Bill Baxter wbaxter at gmail.com
Wed Dec 6 13:21:13 PST 2006


Chris Nicholson-Sauls wrote:
> Lionello Lunesu wrote:
> 
>> Bill Baxter wrote:
>>
>>> I keep wanting to say
>>>   if (val in somearray) {
>>>   }
>>
>>
>> Wait! That's just it!
>>
>> It's "KEY in CONTAINER" and the KEY of a regular array is the index, 
>> not the value. So dare I suggest the following instead?
>>
>> if (index in somearray) {
>> }
>>
>> This "in" would be:
>> (cast(size_t)index < somearray.length?&somearray[index]:null)
>>
>> Totally analogous to the associative array.

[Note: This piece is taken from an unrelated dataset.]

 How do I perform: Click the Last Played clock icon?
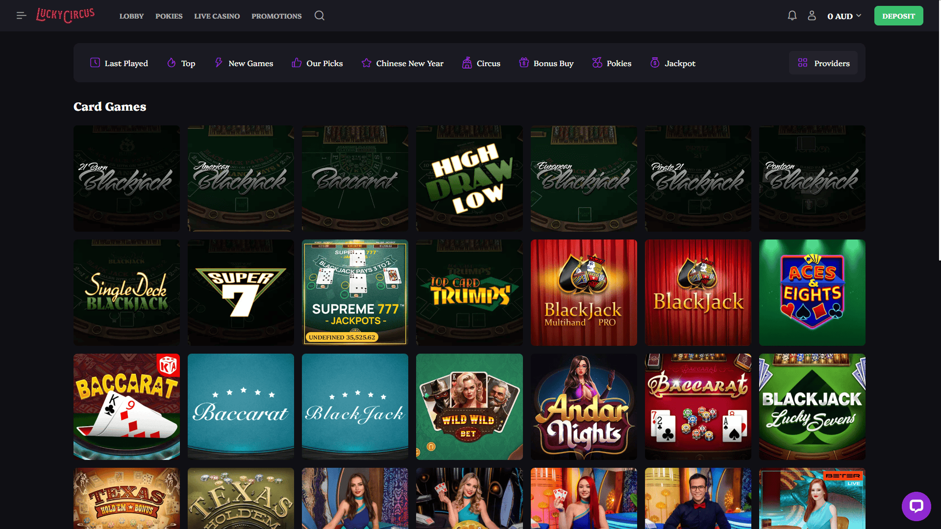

And it also solves the 
>> "Length comparison" issue.
>>
>> L.
> 
> 
> Now this I actually like... Can already think of places I could use it, 
> such as in Bovis during symbol/id lookups.  Its a nice idea.  (Might 
> just add it to Cashew in the meantime.)
> 
> -- Chris Nicholson-Sauls

Ugh.  I've created a monster.

That would make sense in Lua where there is only one data structure 
(table), which can be indexed with numbers or non-numbers equally well, 
but in D, it just doesn't seem right to say 2 is 'in' 
["spam","eggs","spam"].  I certainly don't see any 2 in there.  The 
operation you want seems more like a get():

    T* get(T[] arr, size_t index) {
       return (index < arr.length ? &arr[index] : null)
    }

    if (somearray.get(10)) {
    }

The dict type in Python uses something like that for safe indexing, 
otherwise you use [] if throwing an exception is ok.